Imagination was clearly lacking in the gospel story of the Last Judgment, the reading we heard to end the Church’s liturgical year at the end of November. In it we heard that all the people will be gathered by Christ at the end of time. He will appear in glory and will separate people much like a shepherd separates sheep from goats. Those on the left will be condemned because they did not respond to the needs of Christ who was hidden in the hungry, the thirsty, the naked, the sick and imprisoned. Their argument was, “Lord, when did we see you in the hungry, sick, naked, sick or imprisoned?” Their fundamental sin was that Christ appeared over and over again in the guise of a stranger, but they did not see him and so did not respond to his needs. Jesus tells this story before his death and resurrection, but even in his risen form he is not once initially recognized even by his closest companions.

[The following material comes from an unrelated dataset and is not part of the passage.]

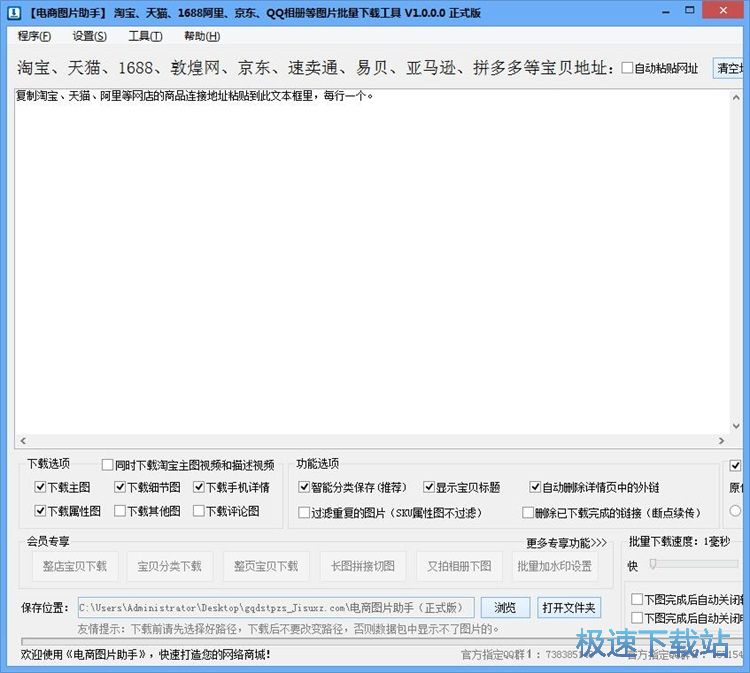Enable 自动粘贴网址 checkbox
This screenshot has width=750, height=673.
[628, 69]
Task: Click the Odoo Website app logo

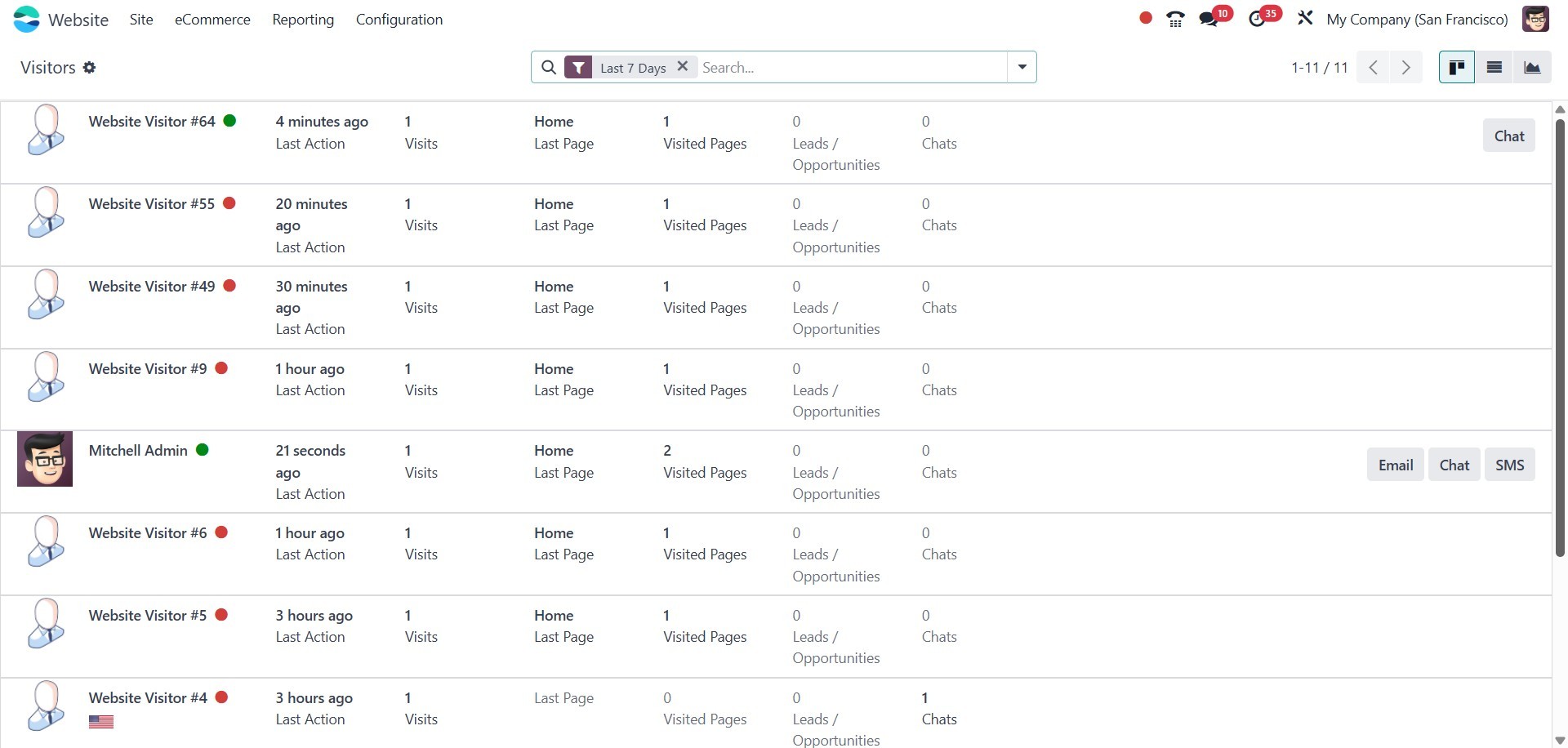Action: 27,19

The Stranger came but remained a stranger.St. Mother Teresa when asked what she did every day in the streets of Calcutta at her mission, she replied, “Every day I see Jesus Christ in all of his distressing disguises.”
My prayer for each of you this Christmas season is that you will recognize the Stranger in every face your eyes fall upon. And may your imagination be so wild that you even see Christ’s face in the mirror. The Mystery of our salvation is hidden in plain sight.
On behalf of myself, Fr. Charlie, and the entire staff… “Merry Christmas!”